In the above mentioned manuscript the results of the SSA are similar to a cosinor analysis with the advantage of an integration of intraday variability. Since data from several days of the same volunteer may be correlated, we extended the FoSR algorithm described in the original publication from Goldsmith et al. 2016 to address individual intraday variability. In our approach we used a mixed model (with random intercept) instead of an ordinary linear model as in Goldsmith's article. The results of the FoSR presented in our manuscript are also more intuitive and easier to interpret for a reader not familiar with circadian rhythm analysis. The differences in activity patterns at a specific time point are displayed, instead of showing changes of acrophases or periods which need further interpretation. Of note, it is also a straightforward approach in the FoSR model to correct for multiple comparison which is also relevant for measures such as the SSA but has to be done as a second step there.

To clearly communicate the motivation for our manuscript we rephrased the introduction section in the abstract which now reads as follows:

“Here, we present an improved functional data analysis approach to model activity patterns and circadian rhythms from accelerometer data. As a use case, we demonstrated its application in patients with mild cognitive impairment (MCI) and age-matched healthy older volunteers (HOV).“

In addition, we have rewritten the aim of our study in the introduction section of the manuscript which now reads:

“Here, as a clinical example we applied a functional data analysis algorithm on healthy older volunteers (HOV) and patients with mild cognitive impairment (MCI) in a previously acquired data set to describe the circadian rhythm in both groups, and to test if their activity patterns differed throughout a 24 hours cycle. We hypothesize that our algorithm would be able to detect differences in distribution of activity with regard to timing and magnitude between HOV and MCI. Furthermore, we provide with detailed methodology in the supplemental appendix, and our analysis scripts are available online (see https://doi.org/10.5281/zenodo.3718578) to encourage future applications of this approach.“

C #3: It seems that the authors use FoSR similar to how some people use SPSS, i.e., without actually looking at the data. The figures the authors come up with are simple 24-hour averages as have been used in analyses of human actimetry for decades. It is simply not enough to state that there are activity level-differences between the groups. Actimetry can do so much more, can dig so much deeper than the analysis presented here. The first step of every detailed analysis of circadian long-term time series are making double plots, so that one can see how the activity is generally spread over every day’s 24 hours.

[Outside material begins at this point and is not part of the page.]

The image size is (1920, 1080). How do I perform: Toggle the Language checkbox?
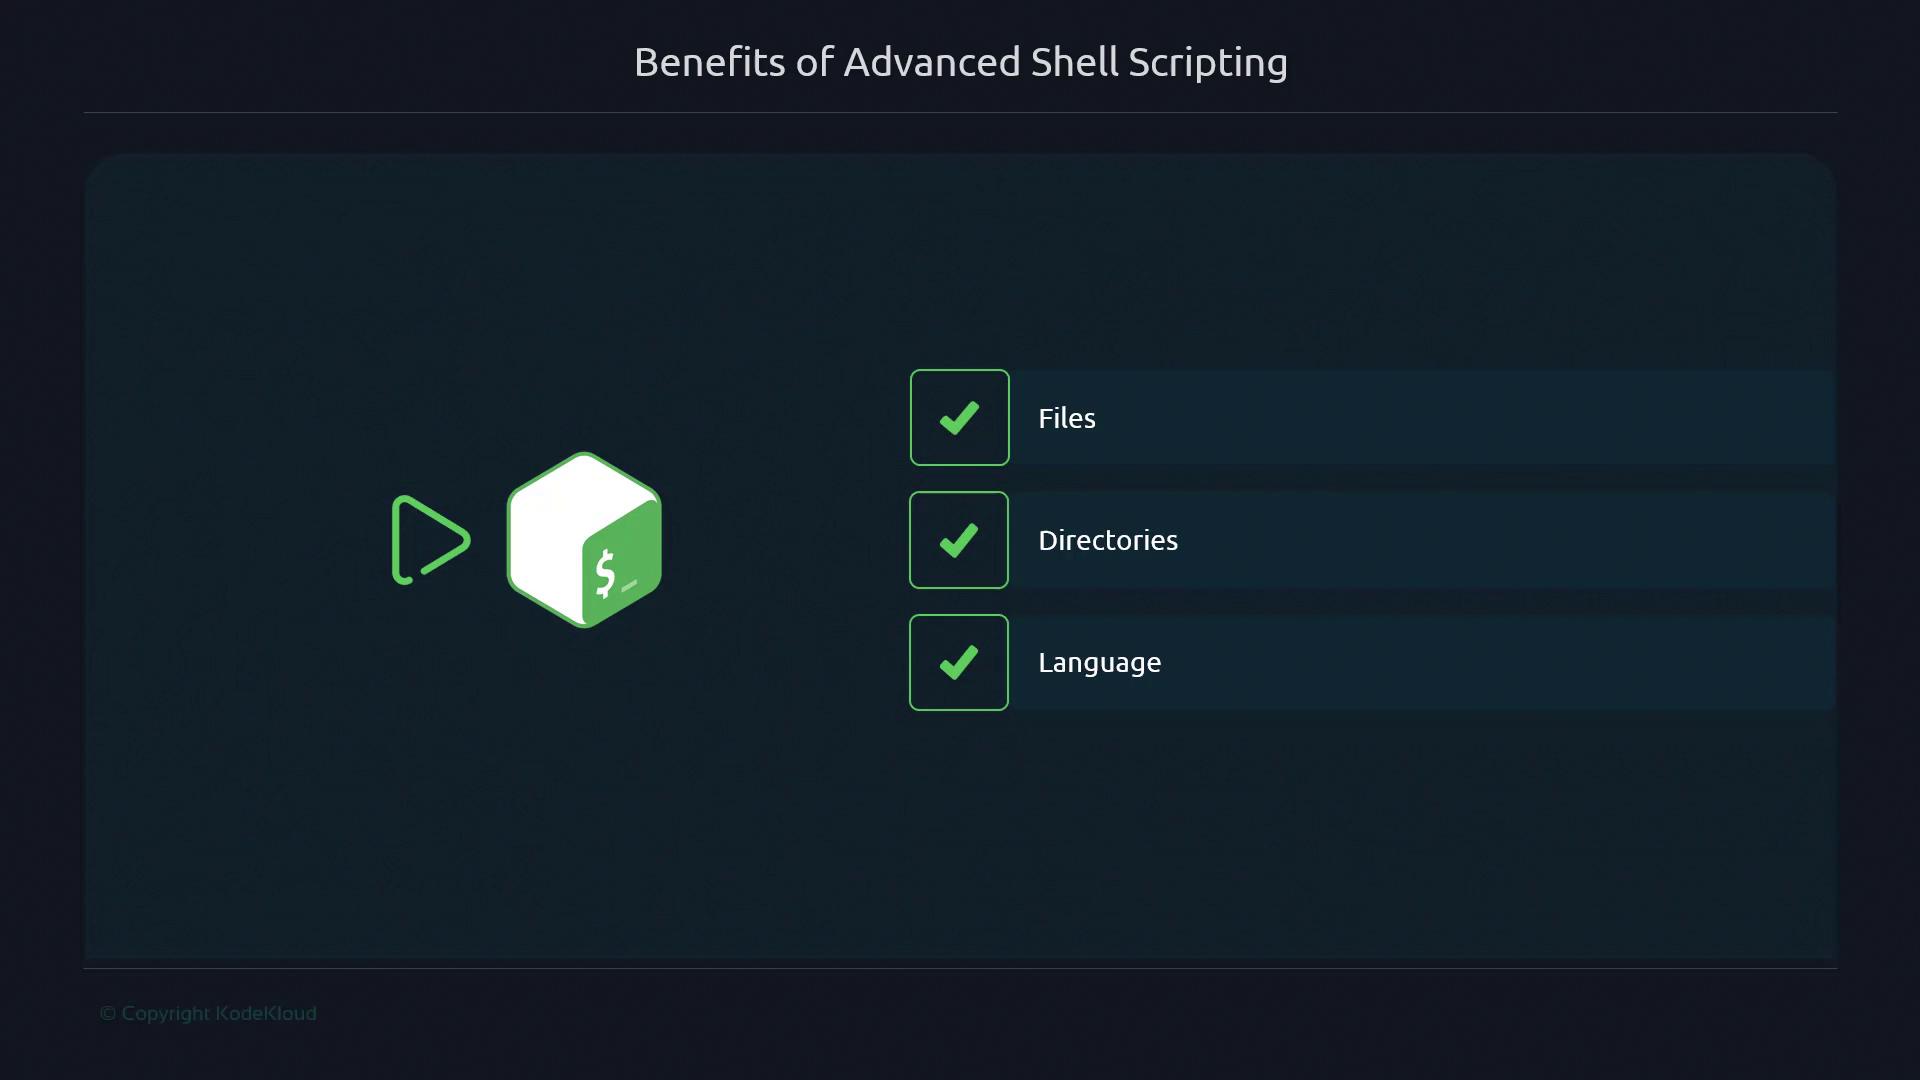(x=958, y=662)
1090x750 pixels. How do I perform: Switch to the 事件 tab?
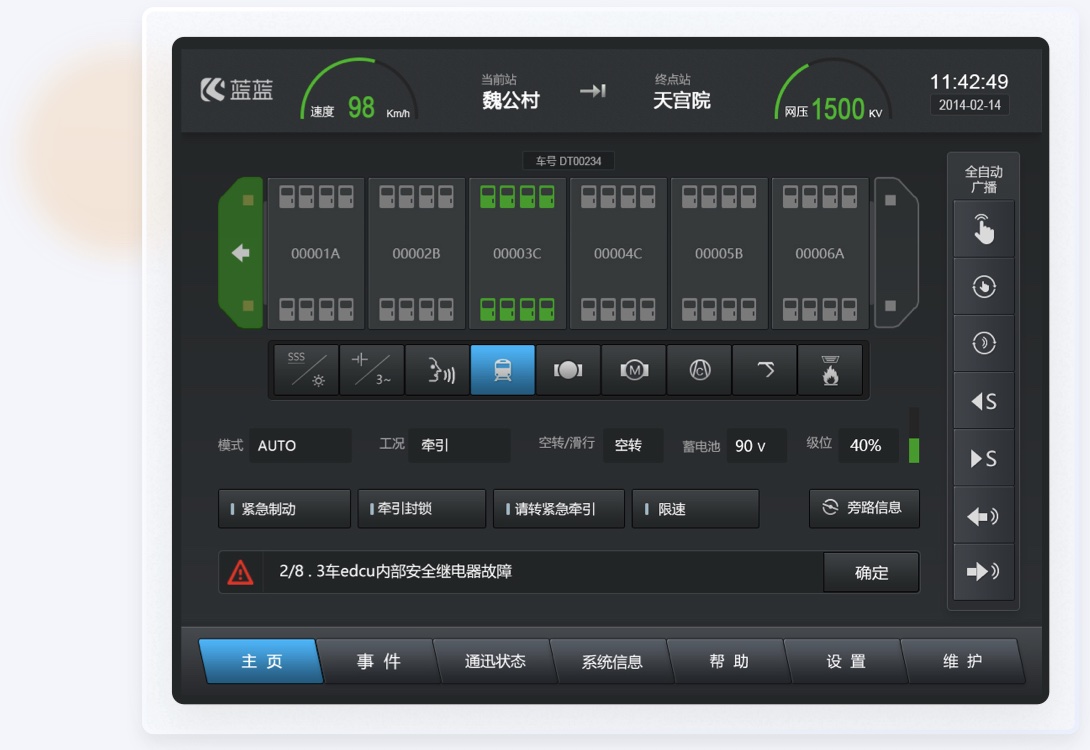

The PLOS one paper mentioned above, goes into “intradaily variability”, which could well be at the basis of the activity level differences. We have no idea how dispersed or consolidated the daily activity profiles are in the participants of the two groups, we have no idea when the participants apparently sleep (which could be assessed by looking at the data).

R #3: We like to clarify some aspects of our methodology, which were questioned by Reviewer #3. In order to account for intraday variability we implemented a random intercept in our model, which is an extension to the original method by Goldsmith and colleagues. It takes into account the irregular number of continuously recorded days, which might be a problem with especially elderly or cognitive impaired participants. We would also like to reject the criticism that we did not adequately look at our data. During analysis all periods of sleep were assessed manually by two assessors and these times are reported in table 1. Details were given in the supplemental appendix. To provide more insight into the methodology we inserted the sleep scoring section from the appendix into the method section of the manuscript and included a plot with the raw values from two sample participants.

Respective changes in our methods section now reads as follows

“Sleep scoring is based on the amount of activity counts per epoch and on the directionality of the sensors. Sleep onset and awakening time were rated visually by observation of a sharp decrease or increase of signal by two independent and experienced raters and controlled with sleep diaries administered to the patients before accelerometry assessment (32). For automated sleep scoring we used the Cole-Kripke algorithm within the ActiLife software. The software then automatically calculates total time in bed, total sleep time, sleep latency, number of arousals, average duration of awakening and wake after sleep onset.”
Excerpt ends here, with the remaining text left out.